Arriving at RN3, it was a spectacular start through dense forest.
Rain had eroded the bank at the side of the track leaving a precarious gap eating into the track.
The track suddenly emerged onto grassy plains and hills. I wasn't expecting this! Very beautiful and a welcome relief from forest.
The slightly moist track soon became muddy. No deep puddles like the RN5 though. As I was escaping a particularly muddy section, I could smell my clutch. Not a good sign at all. Immediately, my clutch was now slipping lots. Seems like the clutch was overheated.
Tightening the clutch cable can alleviate the problem a bit so it's usable, but I only had 1 mm of adjustment left. This means new clutch friction plates are needed.
I rode conservatively to the camp spot. It was just what I had hoped for!
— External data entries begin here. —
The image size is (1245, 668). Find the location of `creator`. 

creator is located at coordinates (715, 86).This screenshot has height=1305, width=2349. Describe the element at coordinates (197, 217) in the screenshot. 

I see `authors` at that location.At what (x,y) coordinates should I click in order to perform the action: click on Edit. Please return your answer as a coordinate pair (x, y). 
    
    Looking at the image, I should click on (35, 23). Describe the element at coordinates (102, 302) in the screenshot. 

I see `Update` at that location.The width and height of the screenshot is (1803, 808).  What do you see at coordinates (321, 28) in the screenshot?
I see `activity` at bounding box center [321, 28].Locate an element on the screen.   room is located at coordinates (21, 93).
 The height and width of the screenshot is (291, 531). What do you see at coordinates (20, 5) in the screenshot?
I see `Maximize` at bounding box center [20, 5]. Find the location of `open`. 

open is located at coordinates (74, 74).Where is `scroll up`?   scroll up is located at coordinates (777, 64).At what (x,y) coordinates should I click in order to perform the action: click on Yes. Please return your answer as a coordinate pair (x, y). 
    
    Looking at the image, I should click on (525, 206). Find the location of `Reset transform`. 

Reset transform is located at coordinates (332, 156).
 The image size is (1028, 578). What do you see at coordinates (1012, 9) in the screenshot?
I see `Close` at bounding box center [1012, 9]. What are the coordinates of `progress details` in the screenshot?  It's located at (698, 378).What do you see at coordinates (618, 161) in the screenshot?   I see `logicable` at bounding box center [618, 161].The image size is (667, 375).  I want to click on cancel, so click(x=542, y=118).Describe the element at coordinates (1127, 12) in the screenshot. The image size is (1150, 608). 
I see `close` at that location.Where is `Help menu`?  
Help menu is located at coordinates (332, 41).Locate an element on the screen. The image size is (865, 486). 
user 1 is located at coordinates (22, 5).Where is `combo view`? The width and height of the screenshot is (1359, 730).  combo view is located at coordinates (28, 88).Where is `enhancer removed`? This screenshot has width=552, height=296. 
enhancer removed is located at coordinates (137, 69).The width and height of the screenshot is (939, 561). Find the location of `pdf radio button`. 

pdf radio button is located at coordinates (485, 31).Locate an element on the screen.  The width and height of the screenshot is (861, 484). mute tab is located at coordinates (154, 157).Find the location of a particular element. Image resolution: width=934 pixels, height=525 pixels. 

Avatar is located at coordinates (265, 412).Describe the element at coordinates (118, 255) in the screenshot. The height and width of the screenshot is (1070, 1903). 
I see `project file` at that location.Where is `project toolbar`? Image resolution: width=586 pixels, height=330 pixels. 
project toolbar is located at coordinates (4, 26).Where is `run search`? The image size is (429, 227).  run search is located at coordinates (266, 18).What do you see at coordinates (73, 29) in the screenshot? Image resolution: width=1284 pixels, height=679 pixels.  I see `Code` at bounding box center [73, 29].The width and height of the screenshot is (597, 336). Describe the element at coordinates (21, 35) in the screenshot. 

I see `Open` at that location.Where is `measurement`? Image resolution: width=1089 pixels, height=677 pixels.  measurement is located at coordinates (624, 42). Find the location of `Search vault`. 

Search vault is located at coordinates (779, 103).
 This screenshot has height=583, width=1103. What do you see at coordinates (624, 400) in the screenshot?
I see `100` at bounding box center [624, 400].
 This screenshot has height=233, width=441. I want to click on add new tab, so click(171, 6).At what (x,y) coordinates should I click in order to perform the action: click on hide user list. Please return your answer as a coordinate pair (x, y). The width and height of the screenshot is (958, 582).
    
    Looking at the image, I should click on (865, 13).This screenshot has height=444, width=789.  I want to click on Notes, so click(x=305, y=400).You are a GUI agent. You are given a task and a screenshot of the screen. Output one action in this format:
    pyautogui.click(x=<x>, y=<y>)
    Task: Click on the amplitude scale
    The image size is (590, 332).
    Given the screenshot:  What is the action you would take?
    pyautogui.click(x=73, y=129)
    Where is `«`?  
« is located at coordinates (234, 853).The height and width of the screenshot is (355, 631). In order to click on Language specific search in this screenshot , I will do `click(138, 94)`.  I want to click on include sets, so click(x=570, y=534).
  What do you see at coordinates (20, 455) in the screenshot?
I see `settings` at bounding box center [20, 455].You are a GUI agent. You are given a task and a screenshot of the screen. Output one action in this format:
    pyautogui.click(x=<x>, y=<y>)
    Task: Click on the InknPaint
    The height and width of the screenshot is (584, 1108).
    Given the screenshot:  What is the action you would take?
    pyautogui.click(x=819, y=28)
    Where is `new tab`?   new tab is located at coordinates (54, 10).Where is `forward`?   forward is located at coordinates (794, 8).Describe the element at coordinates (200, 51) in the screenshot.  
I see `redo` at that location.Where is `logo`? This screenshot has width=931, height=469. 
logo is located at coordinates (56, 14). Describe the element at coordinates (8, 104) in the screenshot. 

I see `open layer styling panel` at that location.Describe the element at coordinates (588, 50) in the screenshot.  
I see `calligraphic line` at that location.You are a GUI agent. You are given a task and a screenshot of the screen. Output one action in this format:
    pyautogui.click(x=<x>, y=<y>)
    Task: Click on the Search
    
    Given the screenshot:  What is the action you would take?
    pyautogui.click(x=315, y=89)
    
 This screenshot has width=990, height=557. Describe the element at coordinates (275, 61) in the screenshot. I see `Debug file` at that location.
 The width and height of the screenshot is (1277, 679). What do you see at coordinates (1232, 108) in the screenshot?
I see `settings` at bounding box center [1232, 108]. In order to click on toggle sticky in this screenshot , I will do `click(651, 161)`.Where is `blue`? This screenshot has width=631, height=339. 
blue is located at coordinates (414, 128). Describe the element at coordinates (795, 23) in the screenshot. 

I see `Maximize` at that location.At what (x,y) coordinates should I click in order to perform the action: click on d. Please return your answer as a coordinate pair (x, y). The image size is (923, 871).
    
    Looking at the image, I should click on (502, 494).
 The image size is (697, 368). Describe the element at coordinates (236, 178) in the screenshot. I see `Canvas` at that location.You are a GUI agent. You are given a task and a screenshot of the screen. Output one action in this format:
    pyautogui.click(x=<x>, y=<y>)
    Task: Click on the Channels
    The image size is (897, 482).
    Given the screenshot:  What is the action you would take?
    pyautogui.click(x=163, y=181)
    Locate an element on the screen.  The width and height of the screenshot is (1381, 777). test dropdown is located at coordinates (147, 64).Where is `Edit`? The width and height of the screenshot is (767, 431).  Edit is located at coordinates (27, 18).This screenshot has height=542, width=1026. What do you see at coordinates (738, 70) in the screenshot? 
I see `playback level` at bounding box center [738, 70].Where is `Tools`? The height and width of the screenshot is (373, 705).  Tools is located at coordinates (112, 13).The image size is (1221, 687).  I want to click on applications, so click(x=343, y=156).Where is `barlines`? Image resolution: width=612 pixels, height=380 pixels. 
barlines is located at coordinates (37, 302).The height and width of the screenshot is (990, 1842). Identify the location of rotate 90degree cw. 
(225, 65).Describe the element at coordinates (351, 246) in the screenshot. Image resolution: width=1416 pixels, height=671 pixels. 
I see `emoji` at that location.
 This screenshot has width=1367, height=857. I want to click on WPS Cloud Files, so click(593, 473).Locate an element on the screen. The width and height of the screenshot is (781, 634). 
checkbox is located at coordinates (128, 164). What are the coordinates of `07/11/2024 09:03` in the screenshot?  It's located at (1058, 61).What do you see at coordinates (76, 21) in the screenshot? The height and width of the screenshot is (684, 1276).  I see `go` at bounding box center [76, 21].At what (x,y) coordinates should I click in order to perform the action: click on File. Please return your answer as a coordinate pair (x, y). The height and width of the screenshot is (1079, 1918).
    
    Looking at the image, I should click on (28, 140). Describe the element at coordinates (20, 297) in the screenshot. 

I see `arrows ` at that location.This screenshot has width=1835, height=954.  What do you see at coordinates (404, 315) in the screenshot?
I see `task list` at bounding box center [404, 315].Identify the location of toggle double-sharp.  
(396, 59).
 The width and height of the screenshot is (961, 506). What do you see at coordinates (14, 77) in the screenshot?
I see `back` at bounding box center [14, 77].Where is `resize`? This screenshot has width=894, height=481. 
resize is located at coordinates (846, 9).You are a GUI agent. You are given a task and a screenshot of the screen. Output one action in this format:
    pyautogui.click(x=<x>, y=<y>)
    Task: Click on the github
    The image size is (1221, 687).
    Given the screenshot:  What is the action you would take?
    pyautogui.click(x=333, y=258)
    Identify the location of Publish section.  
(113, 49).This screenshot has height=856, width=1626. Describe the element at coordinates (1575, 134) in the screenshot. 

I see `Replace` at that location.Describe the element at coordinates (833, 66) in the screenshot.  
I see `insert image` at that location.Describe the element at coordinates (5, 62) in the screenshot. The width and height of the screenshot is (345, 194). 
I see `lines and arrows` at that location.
The view into Lopé National Park was stunning.
As the sun was disappearing, I saw a very long diesel cargo train running along the perimeter of the park. Resting in my tent, I heard humming. A very small bird hovered inches from my tent. It came and went several times. Perhaps it was searching for a place to rest? Going to sleep that night, I could hear the gentle sound of the river, almost like feint white noise. Stars were visible by 7 pm.
Returning along the RN3, my goals were to ride conservatively and investigate costs of items to repair the clutch and courier rates. Less enjoyable riding with this on my mind but I was still in good spirits!
I reached tarmac and took a look at the bike. It was caked in mud on the bash plate. Well over an inch thick in the middle!